Chemistry (4 page)

Read Chemistry Online

Authors: Jodi Lamm

Tags: #Claude Frollo, #young adult, #Esmeralda, #The Hunchback of Notre-Dame, #high school, #Retelling, #Tragedy

BOOK: Chemistry
13.54Mb size Format: txt, pdf, ePub

No, I hate Valentine’s Day because this is the day my parents were killed. On this day, my boarding school’s counselor called me out of class to tell me about the head-on collision. On this day, I packed my clothes, left the dormitory that had become my home, and sat in a sterile room at the hospital, avoiding the nurses’ sympathetic looks.

Then again, on this day, I met my kid brother for the first time, so I guess it wasn’t all bad. His name was Eugene, they told me, and he was my father’s child by another woman, who had died of an overdose the previous year. The kid had no one—I could see it in his face—and unlike me, he wasn’t fine with that. He was miserable, lost and alone. I could barely stand to watch him sit in the corner and cry like the world was ending for him.

I had no words of comfort for Eugene. What did words ever do to help anyone buried so deep in the pit anyway? I just sat next to him, so he wasn’t alone. Eventually, he stopped crying and fell asleep.

I made the doctors promise not to wake him when they told me neither of our parents survived. I said I would tell him myself, and I did. I told him without any flourish or pity. I told him quick like a Band-Aid, and he barely reacted at all. He’d already lost his mother, so this wasn’t anything new. And I think maybe he appreciated that I wouldn’t coddle him over it.

We spent the rest of our days in the system. At first, we lived in a group home together. Then they found a foster family for Gene, but not me. The family only wanted one, and they wanted a boy about Gene’s age. Even back then, I was too old.

The day I turned sixteen, I got work at the church across the street from my high school. Nothing glamorous, but I planned to attend the best college in the state with the money I would save. I wanted to study chemical engineering, get a good job, and be much better off than guys like Phoebus, who can’t do anything other than kick a soccer ball and… dance, apparently.

Gene and I were lucky enough to attend the same school, which may not have been the best thing for him. The older he got, the more trouble he caused. So there’s one failure on my account. Because who did he look to for guidance? Me. And now he’s a lost cause. God help me, I love him, but he’s already an addict and a near dropout. I’ve failed him. And now, it seems I’ve failed Valentine, too.

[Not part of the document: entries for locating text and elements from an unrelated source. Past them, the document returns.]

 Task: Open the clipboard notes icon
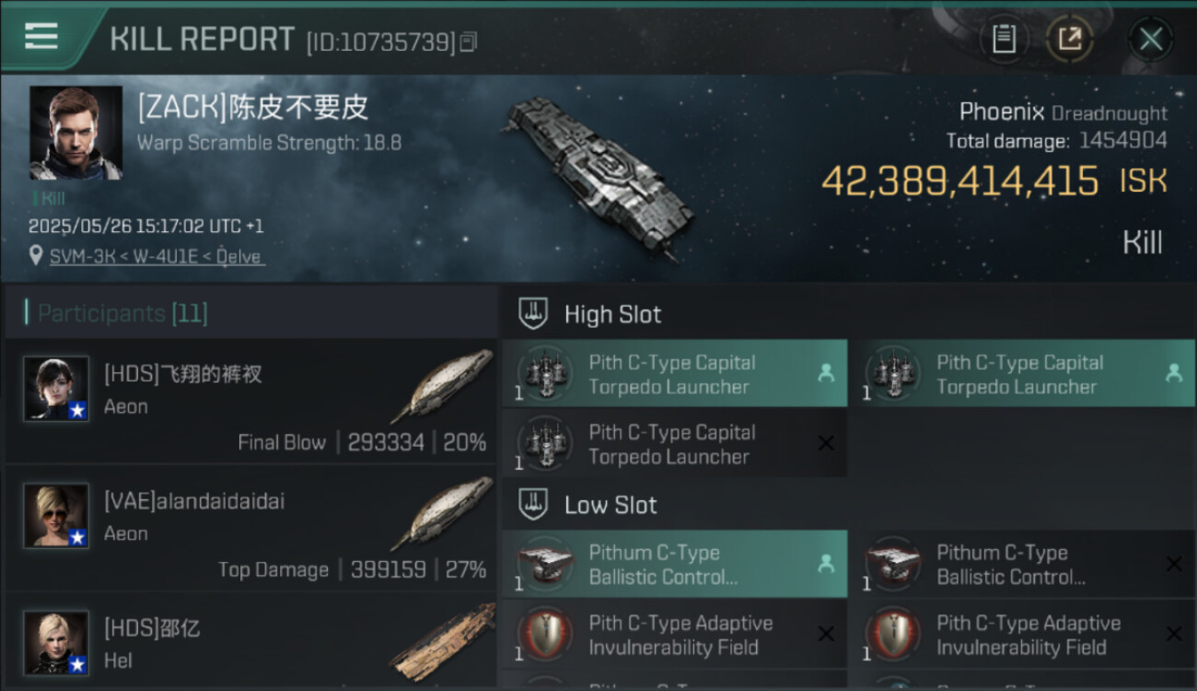(1004, 39)
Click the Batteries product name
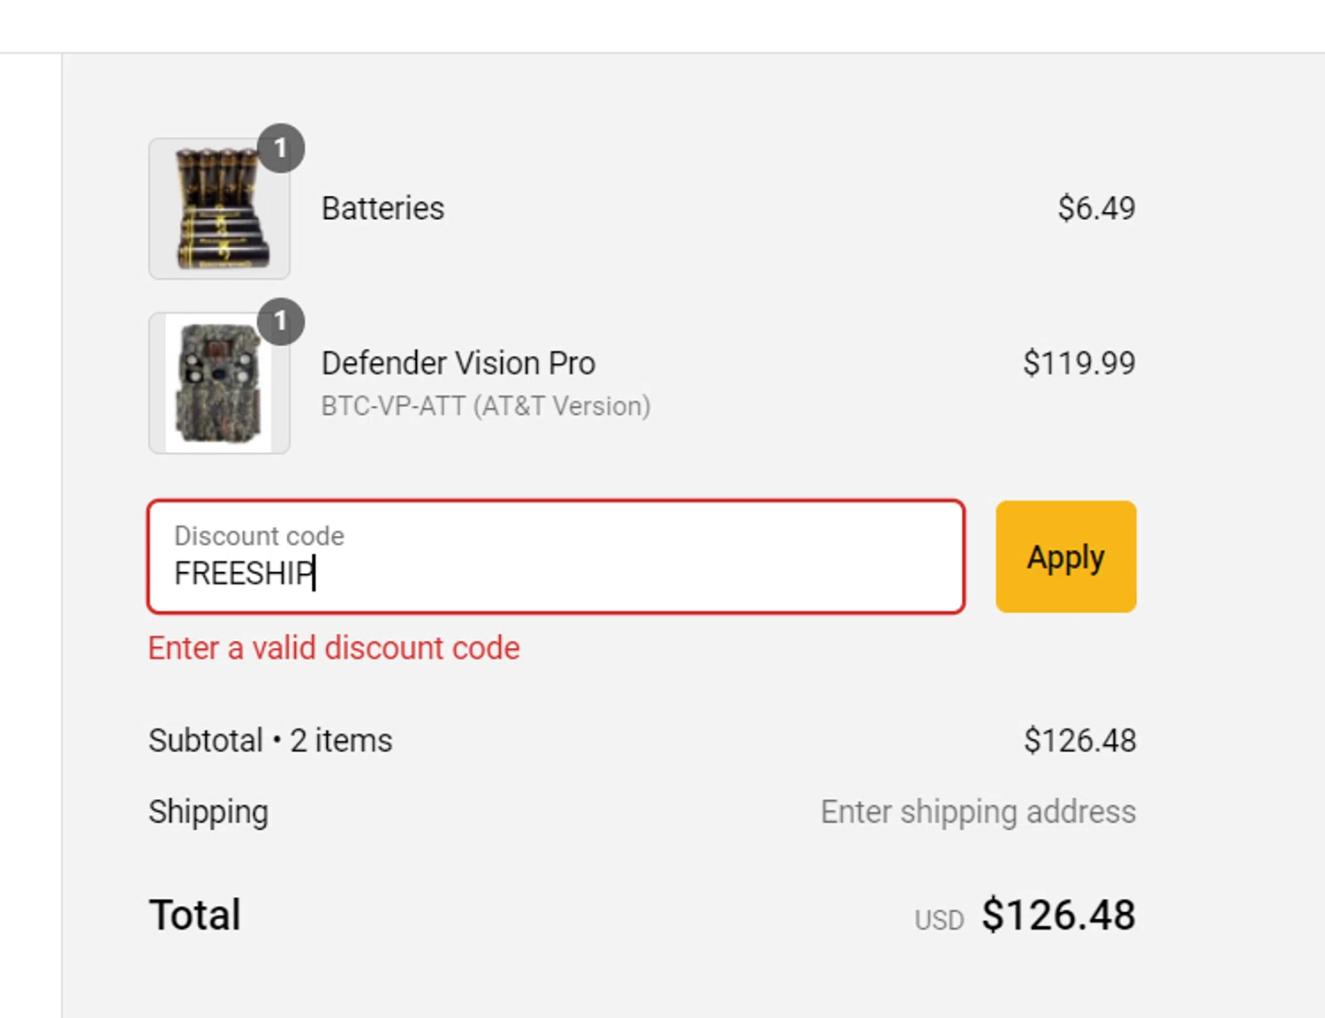Image resolution: width=1325 pixels, height=1018 pixels. pos(382,208)
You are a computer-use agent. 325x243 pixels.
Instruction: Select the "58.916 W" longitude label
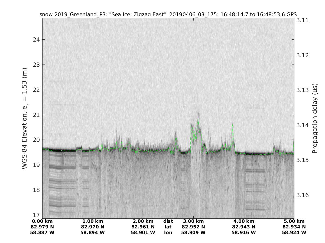[x=244, y=232]
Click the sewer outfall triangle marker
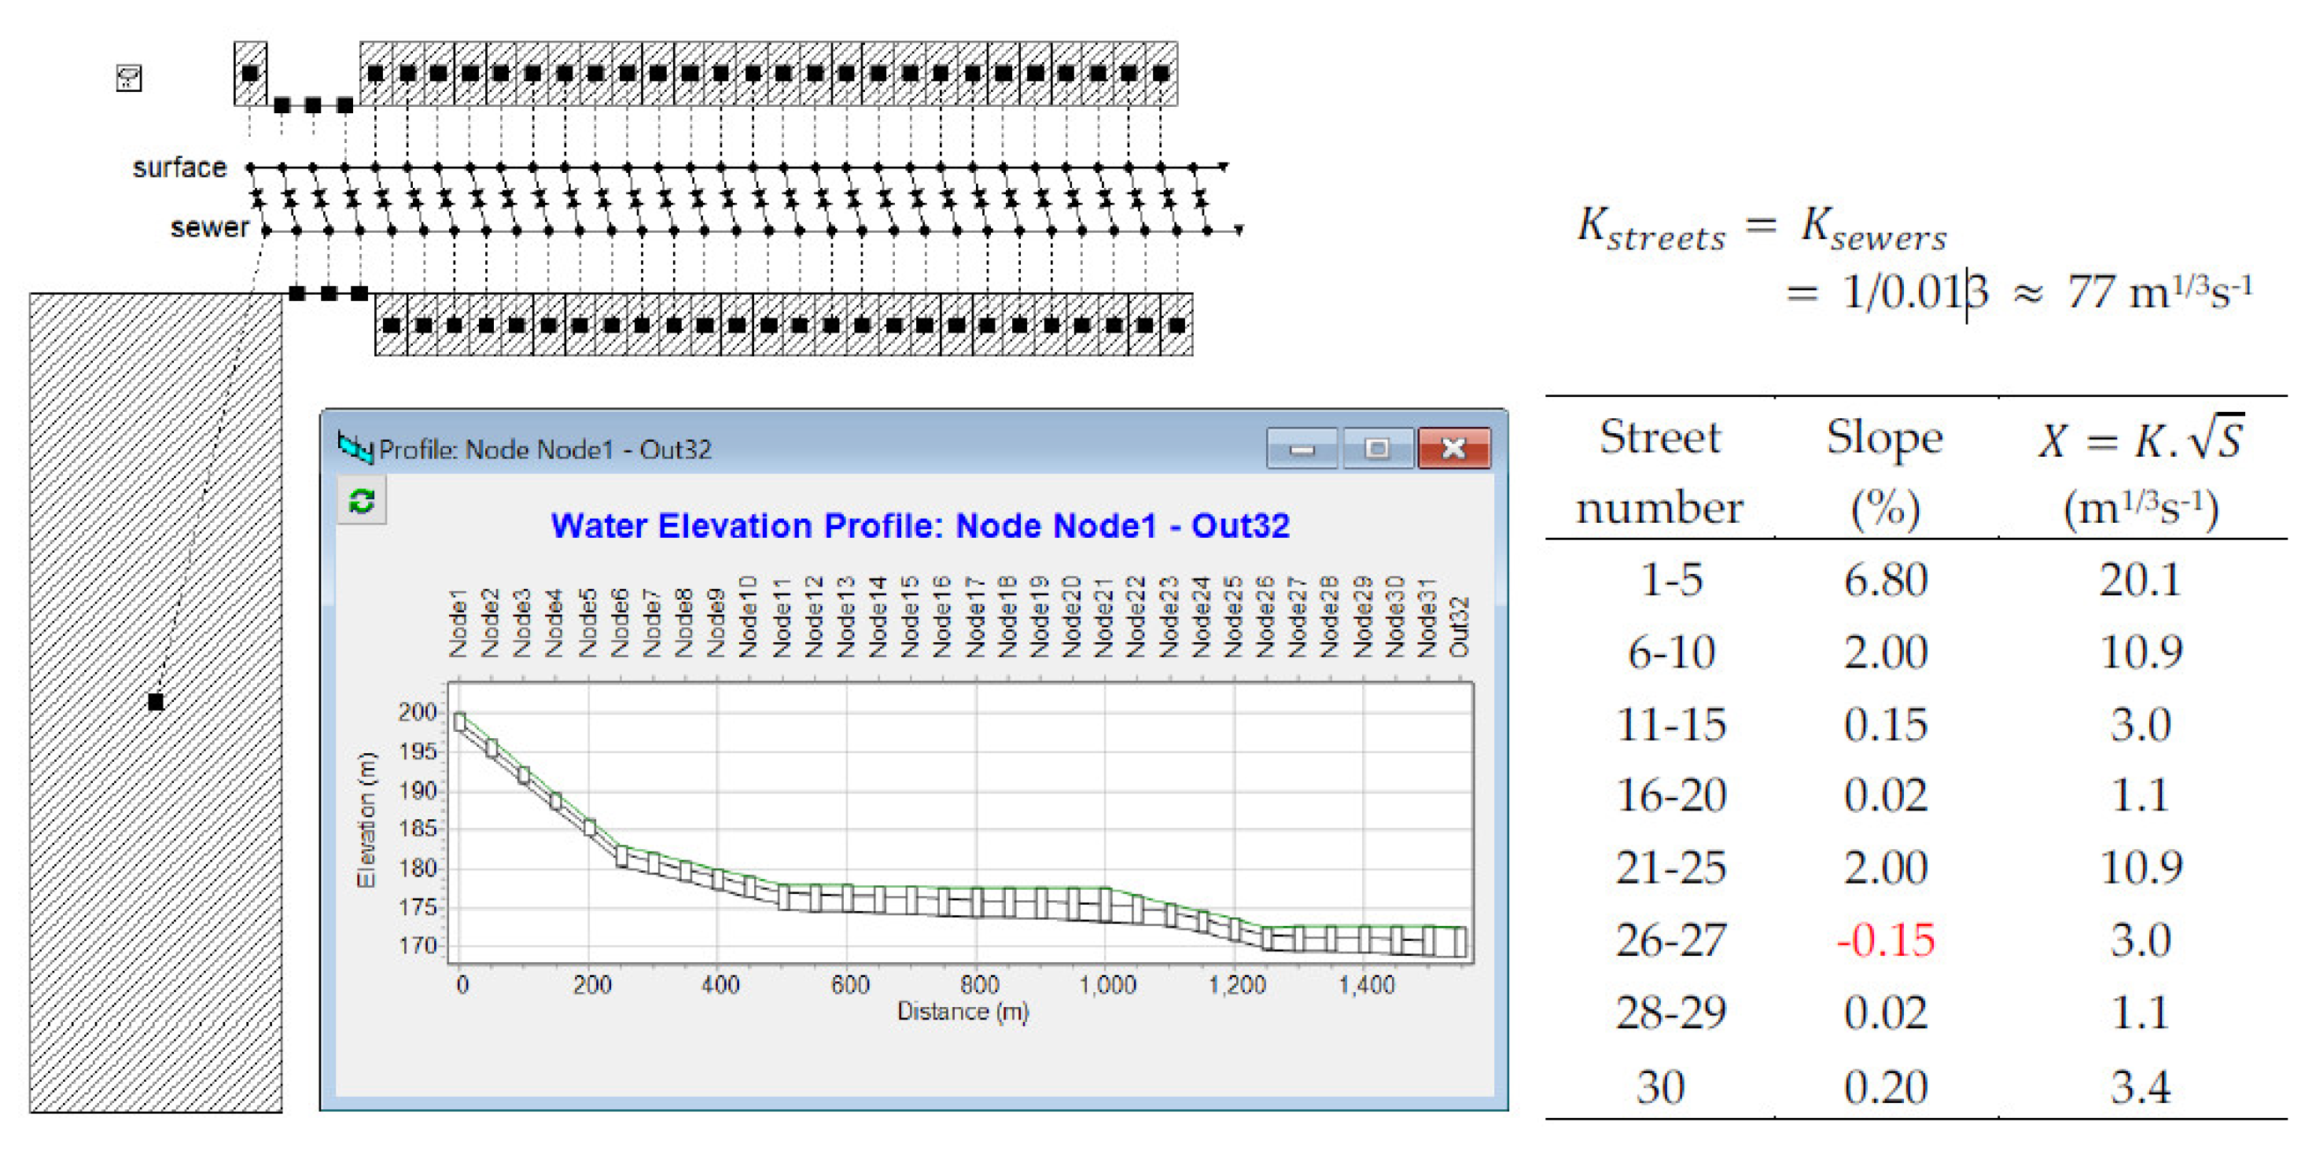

The only person I’ve ever done anything good for is Peter Gringoire. Peter and I became fast friends, as he was in need of a tutor and I was in need of someone I didn’t have to talk down to. He’s smart—he really is. He’s just distracted most of the time. He still lives in the same group home I left after I turned eighteen. He’s almost like a brother to me, and he deserves so much better than what he gets. He deserves better than all of us, except maybe Valentine.

II

Here, we come to the last bit of my little history. I met Valentine, as I said, on Valentine’s Day. I noticed him hugging his knees under the eves of my church one night. My first thought when I saw him was that he looked exactly the way Gene had the day I first met him: utterly lost.

I stood staring at him, hoping he would look up and notice me. He never did, so I spoke. “Hey. What are you doing here?” I didn’t give him the private-property speech. It was clear to me he was only here because he had nowhere else to go. “Hey, you.” I tapped his shoe with my foot, and he looked up at me. It was all I could do to keep myself from leaping back in shock.

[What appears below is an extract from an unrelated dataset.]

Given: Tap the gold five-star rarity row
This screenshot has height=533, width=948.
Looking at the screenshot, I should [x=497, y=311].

His face looked more like B-rate horror movie make-up than a true face. Lumpy, one-eyed, and huge. He was a Cyclops. I had expected a fat kid by the shape of him, but he was far from fat. As he pushed himself to his feet, I could see he was all muscle. And for a moment, I believed he was going to reach out and snap my spindly, little neck. But he didn’t. He just blinked and bowed his head. I think he must have been crying, but his face was already wet from the rain, and I never bothered to ask. I try to leave people as much dignity as I can. Dignity is important when you’ve already lost everything else. I know it’s always been that way for me.

“You should probably come inside.” I started for the door and assumed he followed, but when I turned back, I saw him standing just where I’d left him, his head still bowed, rainwater dripping from his bright red hair.

“Well, are you coming?”

No response.

I think the look on his face was what gave me courage. I’m not normally a courageous person, but his expression told me there was nothing I could do that would move him to anger. He was too far gone for that. He was already drowning. So I walked back to him, took him by the elbow, and led him to the door.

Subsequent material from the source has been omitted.